I have been noticing size 0 and size 2 selections at department stores for awhile now. I don't remember ever seeing either of those sizes on the racks at Kaufmann's or JCPenney's as a child. Kaufmann's is gone now, bought by Macy's, but I don't recall seeing those sizes at Macy's until recently. This does not seem to be a phenomenon that portends well. Did those sizes even exist in the 1970's or even the 1980's? Who are they for? I haven't noticed an increase in small women, and every statistic indicates that the latter is the case. Are ten year old girls now shopping the Misses section? Is it all a nefarious plot to sell diet plans and food and exercise equipment, but just how would such sales benefit Calvin Klein or Ann Taylor?

Tuesday, April 24, 2012

Van Gogh: the Mistral vs. mental illness

     I grow wary of the ways some of us reduce others and their achievements by a formula or a statement or two. After studying psychology for years, I believed I knew what motivated people, or how to discover what did. I was wrong. Yet even museum directors yield to such. On 4/20/2012, I visited the Van Gogh Up Close exhibit at the Philadelphia Museum of Art and dutifully listened to the recording provided, which frequently urged viewers to notice signs of mental illness in the paintings. For example, the diagonal brushstrokes that create movement in Van Gogh’s paintings are often attributed to anxiety. In fact, Arles, where many were painted, is so windy they have a name for the wind, Mistral, whose strength produces the area's luminous sunshine. Yet nowhere have I heard or read that the shifting quality of Van Gogh’s landscapes could be a portrayal of what he saw.
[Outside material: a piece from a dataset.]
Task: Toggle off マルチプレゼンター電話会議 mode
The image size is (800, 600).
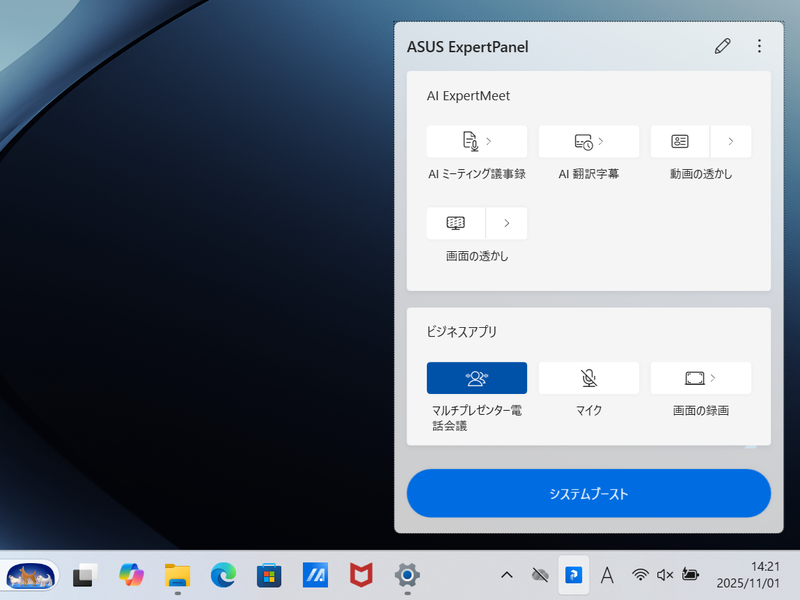Action: point(477,377)
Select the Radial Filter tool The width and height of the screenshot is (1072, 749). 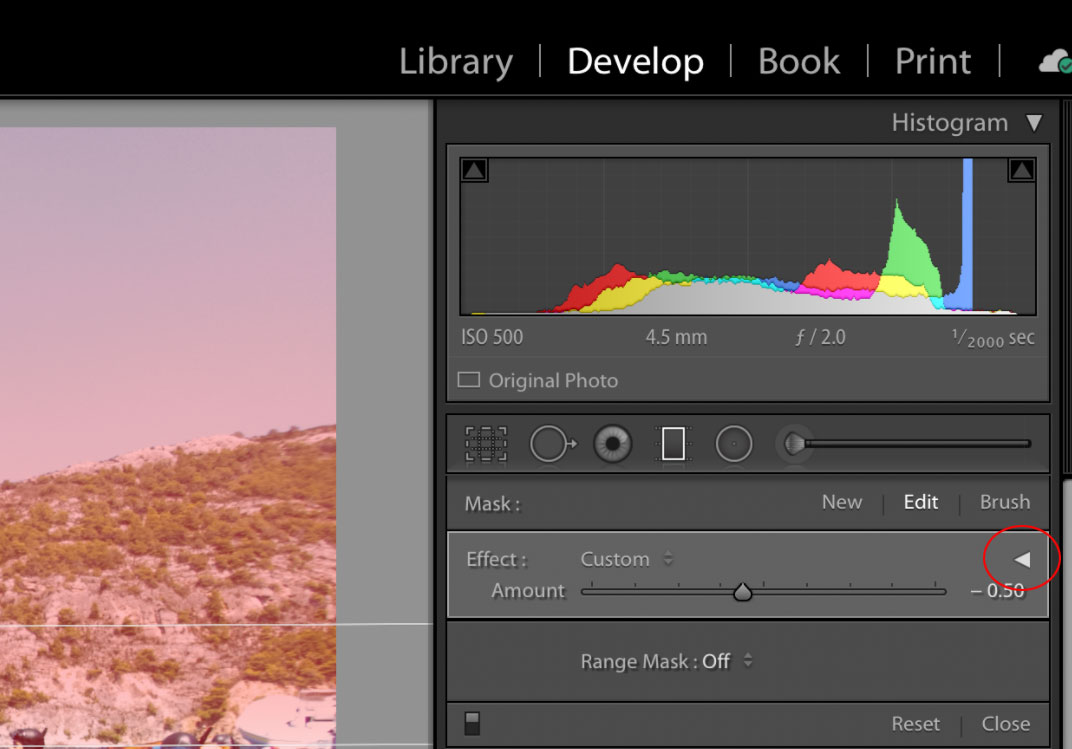pyautogui.click(x=734, y=444)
Van Gogh was mentally ill, and both art critics and psychiatrists have failed to consider that he may also have been a careful planner and a craftsman. Art is attributed to impulse, emotion, anxiety, trauma, rather than to skill, effort or intention. To see how careful Van Gogh and all the impressionists and post-impressionists were in crafting their art, I had to view the paintings from several distances, and especially from across the gallery. Once I saw how the "impressionist" and abstract organized itself into near photographic representation from a distance, I realized every brush stroke was the result of craft and planning.